▶ **Instructions to follow**
Starting at the line that contains "Click chevron beside Warnings & latest news" and ending at the line that contains "pos(1169,18)", rewrite those lines with "chevron" swapped for "caret" and everything else left unchanged.

▶ **Provided material**
—————

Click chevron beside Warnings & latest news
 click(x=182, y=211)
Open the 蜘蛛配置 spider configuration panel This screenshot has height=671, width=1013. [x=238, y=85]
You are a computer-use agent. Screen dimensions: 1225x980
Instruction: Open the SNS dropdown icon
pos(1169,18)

—————

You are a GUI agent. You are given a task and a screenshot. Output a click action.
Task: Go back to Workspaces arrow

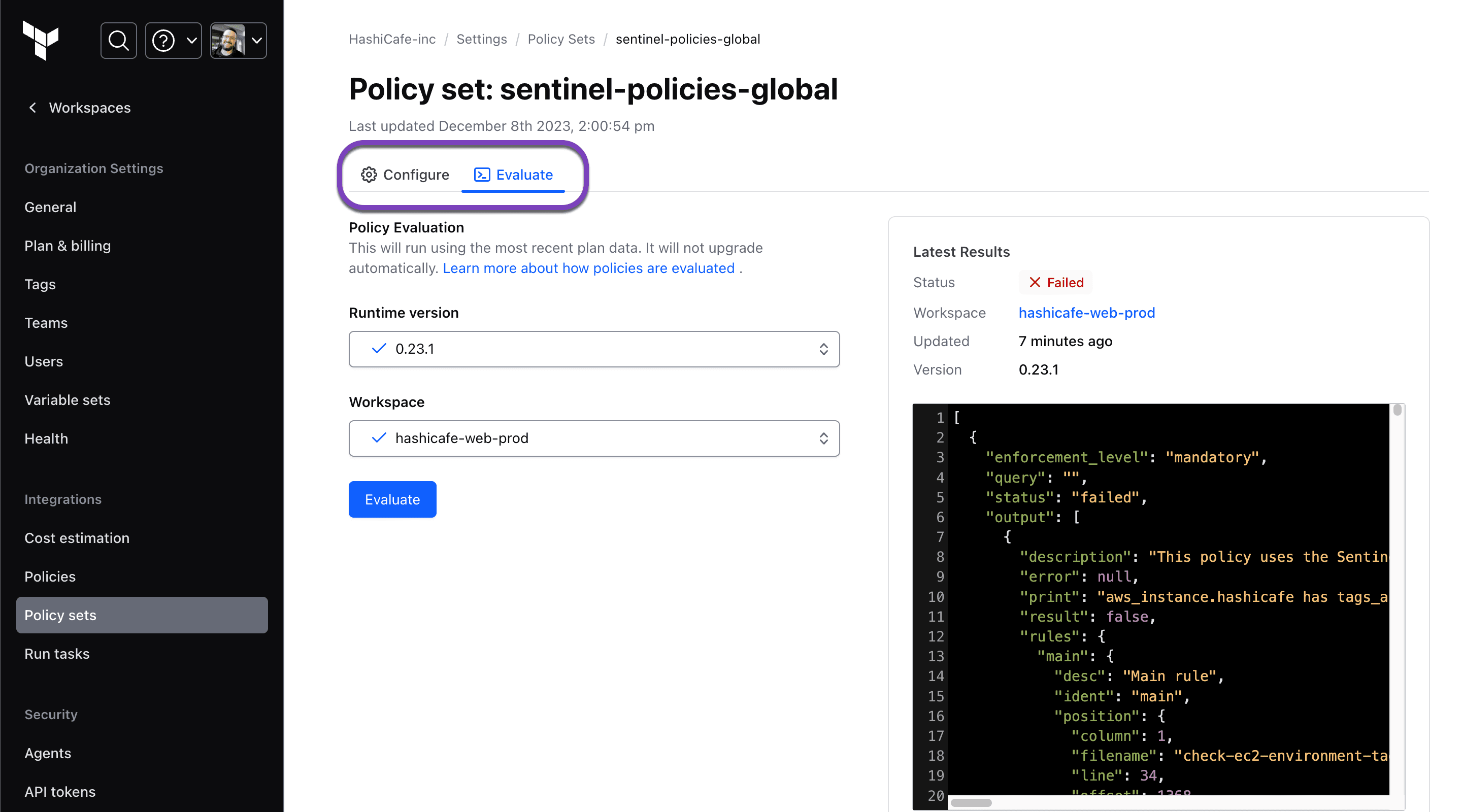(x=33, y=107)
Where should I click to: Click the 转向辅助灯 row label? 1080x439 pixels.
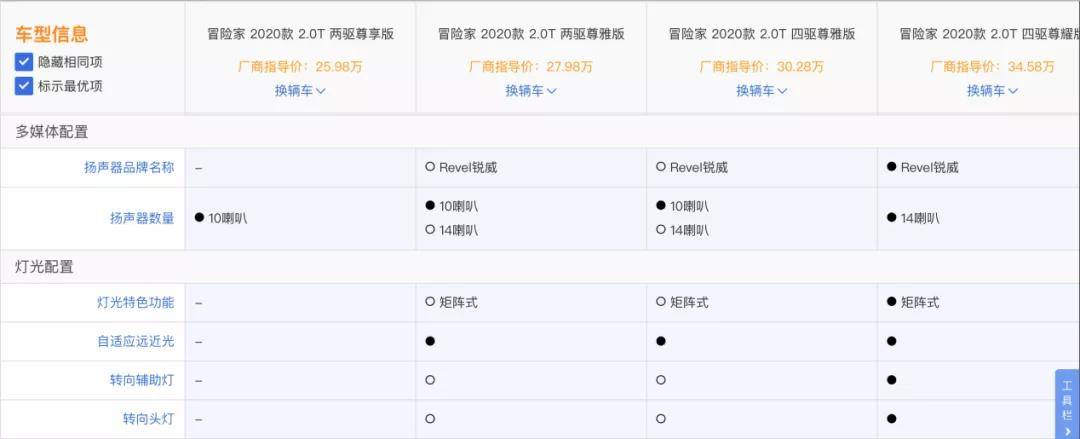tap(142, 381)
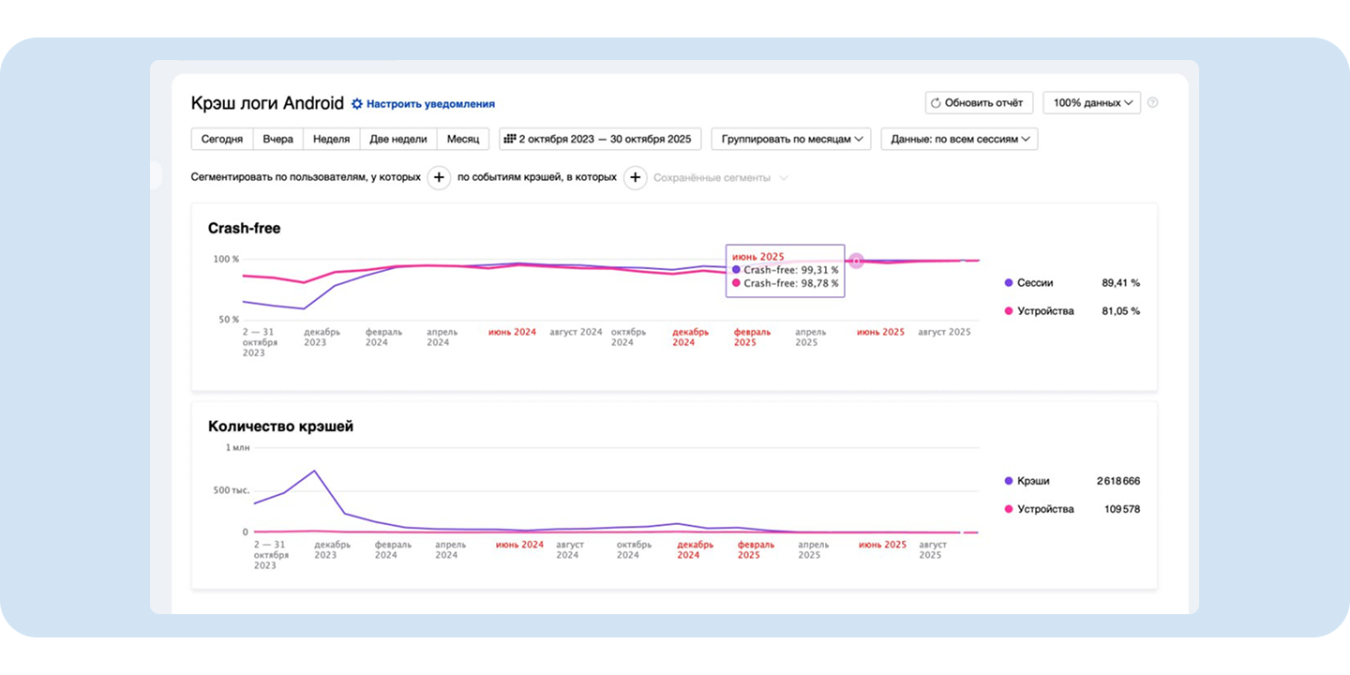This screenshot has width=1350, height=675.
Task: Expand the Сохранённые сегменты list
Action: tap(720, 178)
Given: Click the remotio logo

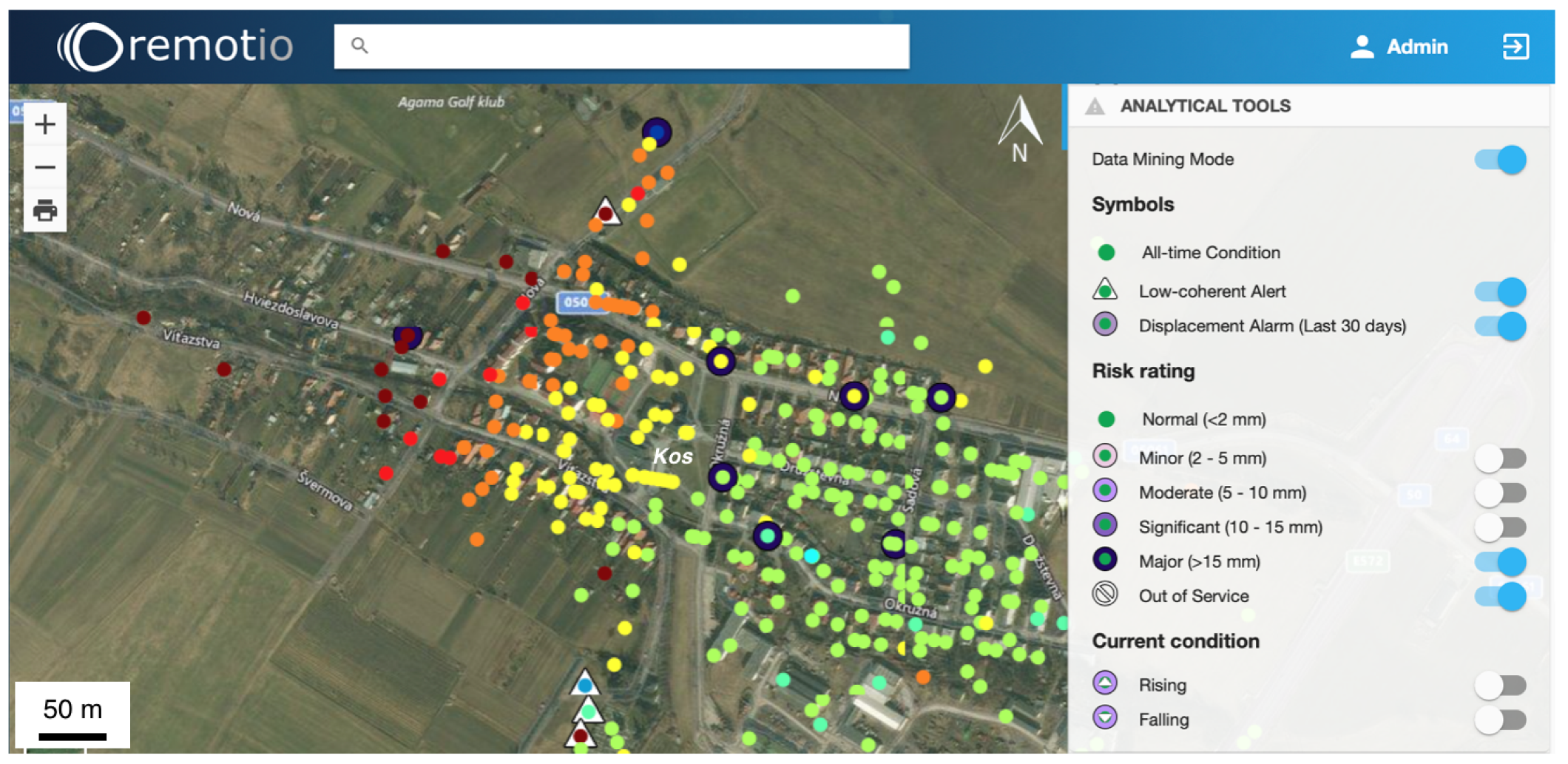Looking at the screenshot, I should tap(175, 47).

—————

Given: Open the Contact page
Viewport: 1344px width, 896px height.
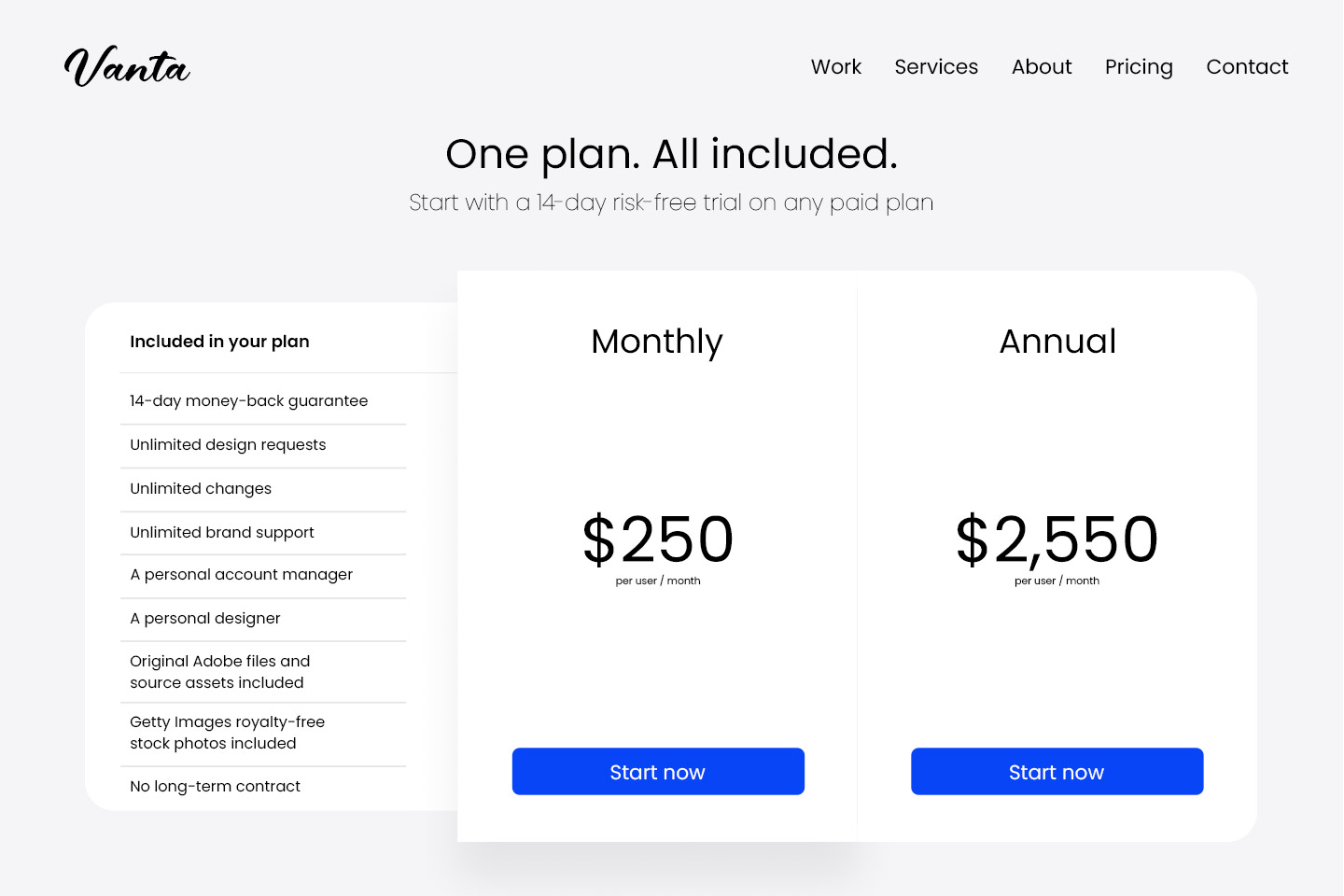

—————

▶ **Result of this task**
Click caret beside Warnings & latest news
 click(x=182, y=211)
Open the 蜘蛛配置 spider configuration panel This screenshot has height=671, width=1013. [x=238, y=85]
You are a computer-use agent. Screen dimensions: 1225x980
Instruction: Open the SNS dropdown icon
pos(1169,18)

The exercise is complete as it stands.